The ship’s bell from USS TUNNY (SS 282) now resides in the courtyard of the Francis Hammond Middle School in Alexandria, VA.

The bell rests high on a pedestal and is backed by another ship’s wheel.

And what better place than surrounded by a school named for a U.S. Navy Corpsman. Francis Colton Hammond was well remembered by his hometown of Alexandria. His name lives on not only as a U.S. Naval vessel, but also as a school, a street, a Marine Barracks and a medical clinic at Camp Pendleton, California.

Hammond was killed on a Korean battlefield in 1953 while giving medical treatment to wounded Marines, according to Kris Clark, the school’s present principal. “Although he was wounded himself he refused to leave his men.

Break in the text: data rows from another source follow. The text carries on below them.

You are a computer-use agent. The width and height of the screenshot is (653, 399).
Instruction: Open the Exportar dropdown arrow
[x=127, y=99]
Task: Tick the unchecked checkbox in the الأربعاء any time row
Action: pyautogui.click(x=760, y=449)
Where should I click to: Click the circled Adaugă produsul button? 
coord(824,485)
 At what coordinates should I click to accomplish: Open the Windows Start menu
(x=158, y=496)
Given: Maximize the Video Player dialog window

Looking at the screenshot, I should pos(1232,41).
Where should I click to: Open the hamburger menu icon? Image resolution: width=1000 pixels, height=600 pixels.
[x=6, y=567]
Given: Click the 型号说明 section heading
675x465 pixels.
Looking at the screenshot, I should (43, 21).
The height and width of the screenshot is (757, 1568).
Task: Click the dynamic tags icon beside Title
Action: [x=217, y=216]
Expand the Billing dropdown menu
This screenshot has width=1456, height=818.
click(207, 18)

He then suffered a second fatal wound,” she explained.

The school was named in his honor at its dedication in 1956. It was then a high school. TUNNY’s bell was acquired from the Department of the Navy by Mary Alice Fizer, a teacher at Hammond at that time, who served as the faculty sponsor for the Class of 1963. It was rung for the first time at their graduation ceremony. “When this was a high school it was rung at special occasions and for special honors awarded to students, and at graduations,” Clark explained. “There is an inscription behind the bell which reads “The Bell Never Rings of Itself.”

THE BELL IS actually on loan from the Curator for the Department of The Navy in Washington, D.C. “We have to take a picture of the bell every year and send it to the Navy to prove we still have it and it is being displayed properly,” she said. The Receipt For Relics Loaned, signed by Fizer, specifically states, “I hereby agree to display with dignity and to maintain it in good physical condition. When it has served its purpose, I will notify the Curator and request disposition instructions from him.”

“In 1964, it was stolen by some students from George Washington and dumped in the river. After it was recovered, and identified through Navy records, we placed it in the enclosed courtyard to keep it safe,” Clark said.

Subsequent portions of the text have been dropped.